Abdallah Ndour

Personal information
- Date of birth: 20 December 1993 (age 32)
- Place of birth: Rufisque, Senegal
- Height: 1.80 m (5 ft 11 in)
- Position: Left-back

Youth career
- Génération Foot

Senior career*
- Years: Team / Apps / (Gls)
- 2011–2014: Metz B / 45 / (2)
- 2011–2014: Metz / 0 / (0)
- 2014–2020: Strasbourg / 104 / (3)
- 2018–2020: Strasbourg B / 11 / (1)
- 2020–2023: Sochaux / 89 / (2)
- 2023–2025: Guingamp / 9 / (0)

International career^{‡}
- 2023–: Senegal / 1 / (0)

= Abdallah Ndour =

Senegalese footballer (born 1993)

Abdallah Ndour (born 20 December 1993) is a Senegalese professional footballer who plays as a left-back.

==Career==
In June 2020, Ndour signed for FC Sochaux-Montbéliard on a three-year contract, joining from Strasbourg.

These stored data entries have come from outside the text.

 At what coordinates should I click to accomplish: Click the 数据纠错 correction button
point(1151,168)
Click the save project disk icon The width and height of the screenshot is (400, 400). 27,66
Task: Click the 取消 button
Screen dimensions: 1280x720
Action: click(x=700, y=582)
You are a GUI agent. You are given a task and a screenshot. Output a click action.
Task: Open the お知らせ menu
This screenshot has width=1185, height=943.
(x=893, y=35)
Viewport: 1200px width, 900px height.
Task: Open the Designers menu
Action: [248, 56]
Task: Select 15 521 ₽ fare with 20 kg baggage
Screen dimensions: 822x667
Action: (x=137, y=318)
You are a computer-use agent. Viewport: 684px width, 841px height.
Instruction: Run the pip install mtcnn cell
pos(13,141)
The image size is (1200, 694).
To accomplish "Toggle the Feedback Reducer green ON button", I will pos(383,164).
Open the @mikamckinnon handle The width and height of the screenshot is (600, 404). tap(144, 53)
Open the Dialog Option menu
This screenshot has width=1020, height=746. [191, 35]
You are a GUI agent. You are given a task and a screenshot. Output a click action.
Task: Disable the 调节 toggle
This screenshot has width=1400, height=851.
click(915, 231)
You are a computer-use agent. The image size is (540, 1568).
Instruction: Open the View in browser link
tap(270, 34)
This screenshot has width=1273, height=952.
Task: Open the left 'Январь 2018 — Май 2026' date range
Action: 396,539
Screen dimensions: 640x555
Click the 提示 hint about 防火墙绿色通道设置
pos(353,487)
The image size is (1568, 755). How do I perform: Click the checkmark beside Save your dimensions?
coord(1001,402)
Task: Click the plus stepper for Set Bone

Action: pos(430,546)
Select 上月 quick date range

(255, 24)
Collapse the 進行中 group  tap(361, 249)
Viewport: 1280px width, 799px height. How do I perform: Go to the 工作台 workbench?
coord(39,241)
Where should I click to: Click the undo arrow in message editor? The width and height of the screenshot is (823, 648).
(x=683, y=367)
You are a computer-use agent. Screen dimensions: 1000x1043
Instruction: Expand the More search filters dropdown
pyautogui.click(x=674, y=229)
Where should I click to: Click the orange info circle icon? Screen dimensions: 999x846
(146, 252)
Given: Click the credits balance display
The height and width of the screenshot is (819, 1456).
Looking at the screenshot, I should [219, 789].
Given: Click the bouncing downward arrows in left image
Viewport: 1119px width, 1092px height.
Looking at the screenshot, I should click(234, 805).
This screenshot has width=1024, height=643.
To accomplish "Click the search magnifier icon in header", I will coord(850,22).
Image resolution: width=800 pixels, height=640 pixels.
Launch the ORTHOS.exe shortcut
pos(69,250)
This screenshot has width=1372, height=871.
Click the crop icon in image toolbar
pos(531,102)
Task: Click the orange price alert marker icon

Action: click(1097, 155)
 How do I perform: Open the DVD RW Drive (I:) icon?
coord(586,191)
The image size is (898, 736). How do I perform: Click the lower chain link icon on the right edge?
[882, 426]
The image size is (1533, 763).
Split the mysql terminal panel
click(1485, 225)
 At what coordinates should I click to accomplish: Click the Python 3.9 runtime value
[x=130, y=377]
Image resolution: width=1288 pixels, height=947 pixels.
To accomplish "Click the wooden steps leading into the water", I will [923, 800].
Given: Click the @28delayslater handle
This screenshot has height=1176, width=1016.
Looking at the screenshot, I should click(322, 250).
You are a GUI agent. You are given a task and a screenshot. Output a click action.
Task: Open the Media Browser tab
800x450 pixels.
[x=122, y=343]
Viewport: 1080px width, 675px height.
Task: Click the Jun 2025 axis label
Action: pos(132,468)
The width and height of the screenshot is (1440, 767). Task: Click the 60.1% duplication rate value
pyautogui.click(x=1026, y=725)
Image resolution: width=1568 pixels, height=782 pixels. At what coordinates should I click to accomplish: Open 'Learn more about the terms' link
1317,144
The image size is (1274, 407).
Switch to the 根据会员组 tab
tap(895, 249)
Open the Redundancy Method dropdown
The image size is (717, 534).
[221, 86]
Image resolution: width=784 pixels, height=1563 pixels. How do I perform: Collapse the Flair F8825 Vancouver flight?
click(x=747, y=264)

On 27 July 2023, Guingamp announced the signing of Ndour from Sochaux on a three-year deal.

==International career==
Ndour debuted with the senior Senegal national team in a 5–1 2023 Africa Cup of Nations qualification win over Mozambique on 24 March 2023, assisting his side's third goal.